--- Begin Data listing ---

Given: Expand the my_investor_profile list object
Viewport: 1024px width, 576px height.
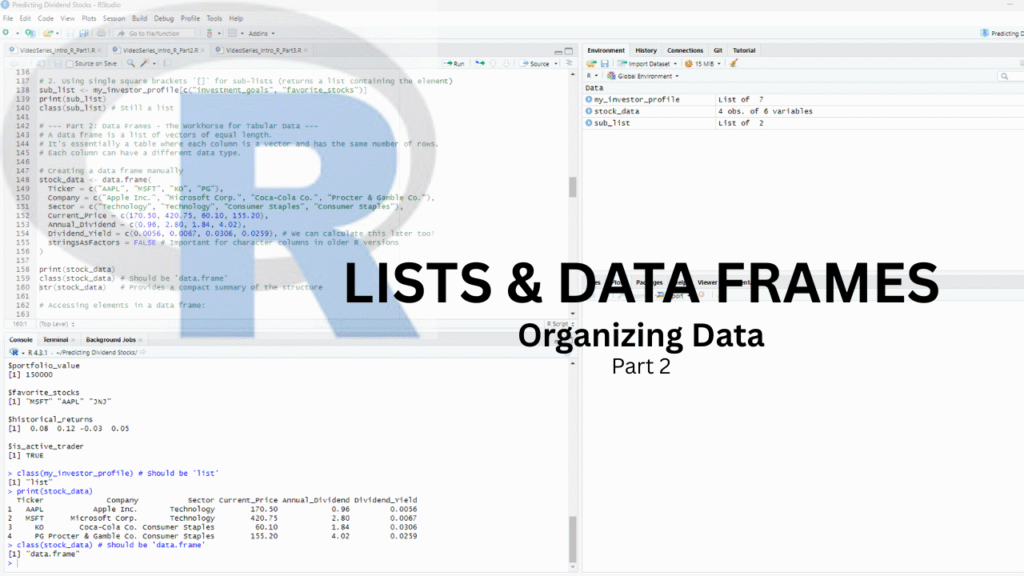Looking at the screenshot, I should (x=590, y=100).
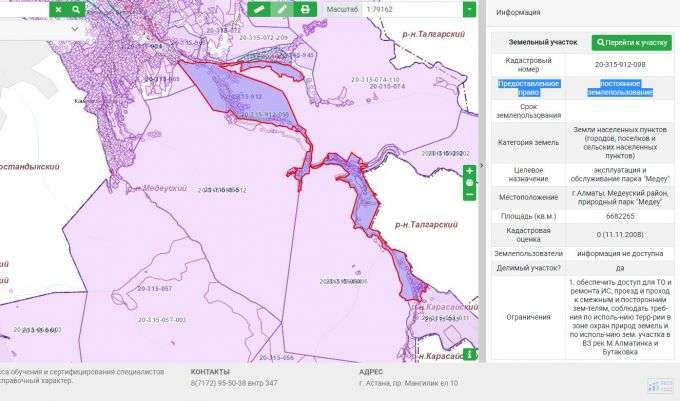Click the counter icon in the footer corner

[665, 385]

--- End Data listing ---

#### [Exercise instructions]
Rewrite the listing with "Expand" replaced by "Open" and everything else left as it is. Omit the pictures.

#### [Task solution]
Given: Open the my_investor_profile list object
Viewport: 1024px width, 576px height.
Looking at the screenshot, I should (x=590, y=100).
Click the counter icon in the footer corner

[665, 385]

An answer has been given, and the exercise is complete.